E deu. Comecemos com o fato de
que o gigante enterrado não existe, limitando-se a uma citação inicial de que
seria a causa de uma elevação no relevo; uma colina. E aí, as inúmeras
montanhas da obra, galgadas com enorme esforço pelos personagens, tomam conta
das paisagens, principalmente em seu terço final. Outra figura nessa simbologia
do gigante é a memória, enterrada por uma dominante névoa emanada pelo bafo de
uma dragoa – provavelmente simbolizando a religião – que causa a perda de
memória nas pessoas.
Não li ainda outras obras do britânico Kazuo Ishiguro. Acredito que meu première foi acertado nesta
magnífica obra onde são entrelaçados elementos históricos do século oito na Grã
Bretanha com suas lendas e mitologia grega. A crendice domina a obra e
predomina nos desígnios de vida dos seus protagonistas, dois simpáticos e
cativantes idosos que só transmitem amor e bondade. Mesmo nas piores circunstâncias
o casal tem sempre uma pergunta ou uma colocação que indica o lado bom das situações
ou mostram um novo caminho. Ajudam e são ajudados. É sempre o bem compensando o
bem.
Outra conjuntura simbólica é
frisada pela ideia fixa dos anciães Axl e Beatrice em visitar o filho em sua
aldeia que eles não veem há anos, tão saudoso quanto um defunto querido ou tão distante quanto a vela (ou a luz) que eles não podem ter. A não
admissão da perda de algo que muito se ama ou se necessita marca obsessivamente não só a
história, como também os principais personagens. O texto registra muitas
perdas: históricas, materiais, pessoais e de memória. E as compensações são
adquiridas de forma singela, quase natural, mostrando aqui o autor que não se
deve extrapolar nas tentativas ou na recuperação de perdas importantes. Existem
maneiras simples e leves de se apaziguar o coração e a alma.

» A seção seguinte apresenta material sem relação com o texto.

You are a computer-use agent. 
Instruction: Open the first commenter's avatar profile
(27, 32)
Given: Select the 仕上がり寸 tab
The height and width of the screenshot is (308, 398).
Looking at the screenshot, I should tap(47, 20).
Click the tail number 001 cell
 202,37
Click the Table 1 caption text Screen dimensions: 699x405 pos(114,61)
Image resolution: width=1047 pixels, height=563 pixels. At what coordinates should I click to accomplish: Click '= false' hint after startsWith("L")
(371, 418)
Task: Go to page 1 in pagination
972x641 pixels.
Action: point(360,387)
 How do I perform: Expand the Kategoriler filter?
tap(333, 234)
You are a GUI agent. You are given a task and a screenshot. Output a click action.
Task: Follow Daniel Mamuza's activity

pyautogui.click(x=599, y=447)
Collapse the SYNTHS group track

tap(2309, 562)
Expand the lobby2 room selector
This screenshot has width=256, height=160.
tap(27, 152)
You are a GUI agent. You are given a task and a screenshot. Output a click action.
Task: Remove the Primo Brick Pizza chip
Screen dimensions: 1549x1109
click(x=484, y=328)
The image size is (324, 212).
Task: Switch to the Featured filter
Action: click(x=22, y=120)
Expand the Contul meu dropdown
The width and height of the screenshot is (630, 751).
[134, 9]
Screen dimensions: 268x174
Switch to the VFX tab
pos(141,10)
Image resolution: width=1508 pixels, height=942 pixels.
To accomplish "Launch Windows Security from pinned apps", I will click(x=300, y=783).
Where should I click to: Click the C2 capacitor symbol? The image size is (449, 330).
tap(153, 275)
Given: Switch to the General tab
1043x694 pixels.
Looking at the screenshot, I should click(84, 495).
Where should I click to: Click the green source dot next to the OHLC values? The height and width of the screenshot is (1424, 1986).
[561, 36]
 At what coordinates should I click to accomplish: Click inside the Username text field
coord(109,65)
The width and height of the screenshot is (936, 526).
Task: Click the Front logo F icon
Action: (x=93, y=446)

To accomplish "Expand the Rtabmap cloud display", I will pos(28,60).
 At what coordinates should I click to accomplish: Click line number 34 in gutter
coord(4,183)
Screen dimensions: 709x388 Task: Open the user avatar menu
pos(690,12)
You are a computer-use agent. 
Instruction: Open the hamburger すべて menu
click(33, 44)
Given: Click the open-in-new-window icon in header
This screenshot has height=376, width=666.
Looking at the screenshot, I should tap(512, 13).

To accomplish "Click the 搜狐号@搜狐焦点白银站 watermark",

Um velho guerreiro descendente do
rei Arthur – e seu garboso cavalo -, um jovem competente e impetuoso guerreiro –
e sua égua manca –, compreensivelmente antagonistas, convivem tolerantes por
solidariedade aos velhos. E um rapazote marcado fisicamente pelo mal e vítima
de perseguições, além de um bando de frades do bem e do mal completam as
principais figuras dramáticas desta magnífica história.
Como declarou o próprio Ishiguro,
esta não é sua principal obra – ele destaca sempre “Os Vestígios do Dia” -, mas
com certeza é sua mais profunda reflexão escrita sobre o esquecimento, o
respeito e o amor.
Por Valdemir Martins
Em 30 de janeiro de 2018.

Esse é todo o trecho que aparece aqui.